■ TASK REQUIREMENTS
An acceptable response holds only the line containing "Task: Select the wrench" and every line after it to the end of the records, each reproduced exactly.

────

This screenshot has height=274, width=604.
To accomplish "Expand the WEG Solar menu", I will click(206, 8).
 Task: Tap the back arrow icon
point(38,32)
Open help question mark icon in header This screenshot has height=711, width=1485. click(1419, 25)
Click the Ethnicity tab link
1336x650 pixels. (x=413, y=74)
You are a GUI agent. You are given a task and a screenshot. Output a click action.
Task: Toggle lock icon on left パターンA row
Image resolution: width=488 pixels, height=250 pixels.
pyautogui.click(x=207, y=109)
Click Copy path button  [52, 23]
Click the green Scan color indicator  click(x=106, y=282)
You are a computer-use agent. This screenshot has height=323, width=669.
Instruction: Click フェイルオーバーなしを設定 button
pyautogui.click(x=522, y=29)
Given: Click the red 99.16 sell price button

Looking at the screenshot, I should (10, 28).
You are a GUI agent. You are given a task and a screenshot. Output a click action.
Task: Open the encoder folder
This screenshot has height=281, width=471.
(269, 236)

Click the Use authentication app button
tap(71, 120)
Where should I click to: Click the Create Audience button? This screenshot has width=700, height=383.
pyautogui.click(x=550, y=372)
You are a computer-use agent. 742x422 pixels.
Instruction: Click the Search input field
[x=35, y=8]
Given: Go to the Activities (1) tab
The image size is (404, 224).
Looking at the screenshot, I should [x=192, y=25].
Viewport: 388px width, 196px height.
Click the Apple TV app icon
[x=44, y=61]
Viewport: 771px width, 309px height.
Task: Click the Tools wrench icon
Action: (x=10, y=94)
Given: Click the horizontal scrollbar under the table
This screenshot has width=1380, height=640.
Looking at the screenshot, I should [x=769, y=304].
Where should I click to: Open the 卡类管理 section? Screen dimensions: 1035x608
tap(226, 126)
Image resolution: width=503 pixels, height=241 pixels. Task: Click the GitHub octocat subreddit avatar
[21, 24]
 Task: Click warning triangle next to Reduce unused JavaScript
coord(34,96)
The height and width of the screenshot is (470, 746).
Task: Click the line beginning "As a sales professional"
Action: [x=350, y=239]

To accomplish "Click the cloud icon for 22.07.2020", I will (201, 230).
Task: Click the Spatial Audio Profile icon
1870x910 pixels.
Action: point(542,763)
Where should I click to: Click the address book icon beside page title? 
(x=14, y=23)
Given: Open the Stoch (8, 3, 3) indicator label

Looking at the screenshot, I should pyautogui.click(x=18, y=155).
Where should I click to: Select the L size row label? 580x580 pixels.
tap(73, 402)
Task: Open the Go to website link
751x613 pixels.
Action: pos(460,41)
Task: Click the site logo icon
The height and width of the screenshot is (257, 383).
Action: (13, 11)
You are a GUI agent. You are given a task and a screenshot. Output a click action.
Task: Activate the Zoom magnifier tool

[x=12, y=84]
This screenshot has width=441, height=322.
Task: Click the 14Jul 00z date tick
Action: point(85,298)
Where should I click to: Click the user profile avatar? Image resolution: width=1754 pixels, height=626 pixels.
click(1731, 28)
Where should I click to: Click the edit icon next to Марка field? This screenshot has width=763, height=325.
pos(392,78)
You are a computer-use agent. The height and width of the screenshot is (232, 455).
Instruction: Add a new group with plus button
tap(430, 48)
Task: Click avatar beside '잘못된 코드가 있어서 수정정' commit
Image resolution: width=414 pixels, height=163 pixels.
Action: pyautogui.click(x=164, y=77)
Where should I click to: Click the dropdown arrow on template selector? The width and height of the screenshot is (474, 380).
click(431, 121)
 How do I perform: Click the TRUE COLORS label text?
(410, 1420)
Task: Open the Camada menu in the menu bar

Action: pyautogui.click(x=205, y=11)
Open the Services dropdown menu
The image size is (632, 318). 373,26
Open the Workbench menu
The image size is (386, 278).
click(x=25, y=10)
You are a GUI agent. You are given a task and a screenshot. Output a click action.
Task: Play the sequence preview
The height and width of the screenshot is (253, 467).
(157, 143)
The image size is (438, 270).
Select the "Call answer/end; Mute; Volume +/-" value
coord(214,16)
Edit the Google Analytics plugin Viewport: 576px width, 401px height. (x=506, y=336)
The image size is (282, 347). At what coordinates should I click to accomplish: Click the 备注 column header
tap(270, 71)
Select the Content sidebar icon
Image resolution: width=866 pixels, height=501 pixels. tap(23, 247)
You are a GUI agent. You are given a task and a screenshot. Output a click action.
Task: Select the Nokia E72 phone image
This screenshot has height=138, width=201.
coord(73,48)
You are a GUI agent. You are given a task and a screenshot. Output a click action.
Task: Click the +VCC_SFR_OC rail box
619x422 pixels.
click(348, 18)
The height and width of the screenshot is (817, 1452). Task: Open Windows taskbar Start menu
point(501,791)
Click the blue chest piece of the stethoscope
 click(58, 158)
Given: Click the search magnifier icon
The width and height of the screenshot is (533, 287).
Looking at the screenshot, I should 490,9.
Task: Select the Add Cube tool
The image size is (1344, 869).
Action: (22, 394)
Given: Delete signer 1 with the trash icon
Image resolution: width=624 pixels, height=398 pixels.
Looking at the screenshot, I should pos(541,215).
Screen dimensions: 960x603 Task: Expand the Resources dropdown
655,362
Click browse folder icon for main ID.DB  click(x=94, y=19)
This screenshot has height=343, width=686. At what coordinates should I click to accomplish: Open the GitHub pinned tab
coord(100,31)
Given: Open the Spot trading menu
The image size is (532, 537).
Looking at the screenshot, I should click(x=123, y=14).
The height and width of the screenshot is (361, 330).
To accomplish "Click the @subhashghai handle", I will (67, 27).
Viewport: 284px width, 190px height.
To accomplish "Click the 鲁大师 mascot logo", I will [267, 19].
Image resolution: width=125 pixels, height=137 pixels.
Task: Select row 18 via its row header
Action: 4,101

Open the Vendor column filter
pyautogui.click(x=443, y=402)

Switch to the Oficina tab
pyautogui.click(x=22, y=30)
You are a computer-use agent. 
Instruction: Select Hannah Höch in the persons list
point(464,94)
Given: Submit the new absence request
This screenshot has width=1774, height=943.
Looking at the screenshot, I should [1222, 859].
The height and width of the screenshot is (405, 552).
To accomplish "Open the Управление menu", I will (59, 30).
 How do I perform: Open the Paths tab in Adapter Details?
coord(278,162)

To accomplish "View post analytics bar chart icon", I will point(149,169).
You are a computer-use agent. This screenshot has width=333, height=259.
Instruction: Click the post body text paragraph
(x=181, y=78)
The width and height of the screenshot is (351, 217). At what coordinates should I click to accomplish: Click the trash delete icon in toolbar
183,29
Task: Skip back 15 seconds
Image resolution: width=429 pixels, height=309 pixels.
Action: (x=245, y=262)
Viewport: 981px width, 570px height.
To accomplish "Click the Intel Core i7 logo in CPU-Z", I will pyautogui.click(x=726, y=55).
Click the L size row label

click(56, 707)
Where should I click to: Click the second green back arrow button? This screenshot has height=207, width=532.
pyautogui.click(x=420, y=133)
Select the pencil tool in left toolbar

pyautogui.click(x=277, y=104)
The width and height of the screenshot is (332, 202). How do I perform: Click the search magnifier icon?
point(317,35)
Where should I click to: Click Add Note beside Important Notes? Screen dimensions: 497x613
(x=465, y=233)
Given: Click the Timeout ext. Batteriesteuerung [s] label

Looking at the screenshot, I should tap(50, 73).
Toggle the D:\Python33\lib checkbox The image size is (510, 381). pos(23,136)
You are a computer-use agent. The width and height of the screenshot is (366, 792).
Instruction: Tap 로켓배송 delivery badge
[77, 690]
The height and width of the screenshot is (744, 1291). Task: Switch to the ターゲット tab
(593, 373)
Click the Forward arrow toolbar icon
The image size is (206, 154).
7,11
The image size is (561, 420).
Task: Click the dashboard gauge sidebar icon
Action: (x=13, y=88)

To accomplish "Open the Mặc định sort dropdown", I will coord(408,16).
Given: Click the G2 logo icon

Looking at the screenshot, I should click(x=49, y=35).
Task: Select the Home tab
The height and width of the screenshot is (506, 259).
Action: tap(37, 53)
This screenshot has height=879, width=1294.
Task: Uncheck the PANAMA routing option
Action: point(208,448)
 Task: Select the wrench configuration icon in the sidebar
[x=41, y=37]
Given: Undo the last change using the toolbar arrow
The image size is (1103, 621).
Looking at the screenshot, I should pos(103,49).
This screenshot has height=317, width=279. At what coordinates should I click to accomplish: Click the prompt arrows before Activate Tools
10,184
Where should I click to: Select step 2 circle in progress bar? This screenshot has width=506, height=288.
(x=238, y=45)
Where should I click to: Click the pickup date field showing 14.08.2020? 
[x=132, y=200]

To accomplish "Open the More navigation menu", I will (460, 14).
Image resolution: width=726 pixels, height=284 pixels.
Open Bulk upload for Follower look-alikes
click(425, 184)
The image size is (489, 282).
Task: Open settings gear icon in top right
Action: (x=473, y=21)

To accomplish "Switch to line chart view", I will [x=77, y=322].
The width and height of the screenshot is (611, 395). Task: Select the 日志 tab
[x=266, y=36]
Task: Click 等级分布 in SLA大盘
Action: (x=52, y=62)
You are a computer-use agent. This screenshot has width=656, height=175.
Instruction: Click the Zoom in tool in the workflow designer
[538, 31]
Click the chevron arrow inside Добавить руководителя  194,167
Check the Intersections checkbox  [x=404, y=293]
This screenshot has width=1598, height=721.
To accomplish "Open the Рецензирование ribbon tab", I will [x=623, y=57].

────

■ ANSWER
 Task: Select the wrench configuration icon in the sidebar
[x=41, y=37]
Given: Undo the last change using the toolbar arrow
The image size is (1103, 621).
Looking at the screenshot, I should pos(103,49).
This screenshot has height=317, width=279. At what coordinates should I click to accomplish: Click the prompt arrows before Activate Tools
10,184
Where should I click to: Select step 2 circle in progress bar? This screenshot has width=506, height=288.
(x=238, y=45)
Where should I click to: Click the pickup date field showing 14.08.2020? 
[x=132, y=200]

To accomplish "Open the More navigation menu", I will (460, 14).
Image resolution: width=726 pixels, height=284 pixels.
Open Bulk upload for Follower look-alikes
click(425, 184)
The image size is (489, 282).
Task: Open settings gear icon in top right
Action: (x=473, y=21)

To accomplish "Switch to line chart view", I will [x=77, y=322].
The width and height of the screenshot is (611, 395). Task: Select the 日志 tab
[x=266, y=36]
Task: Click 等级分布 in SLA大盘
Action: (x=52, y=62)
You are a computer-use agent. This screenshot has width=656, height=175.
Instruction: Click the Zoom in tool in the workflow designer
[538, 31]
Click the chevron arrow inside Добавить руководителя  194,167
Check the Intersections checkbox  [x=404, y=293]
This screenshot has width=1598, height=721.
To accomplish "Open the Рецензирование ribbon tab", I will [x=623, y=57].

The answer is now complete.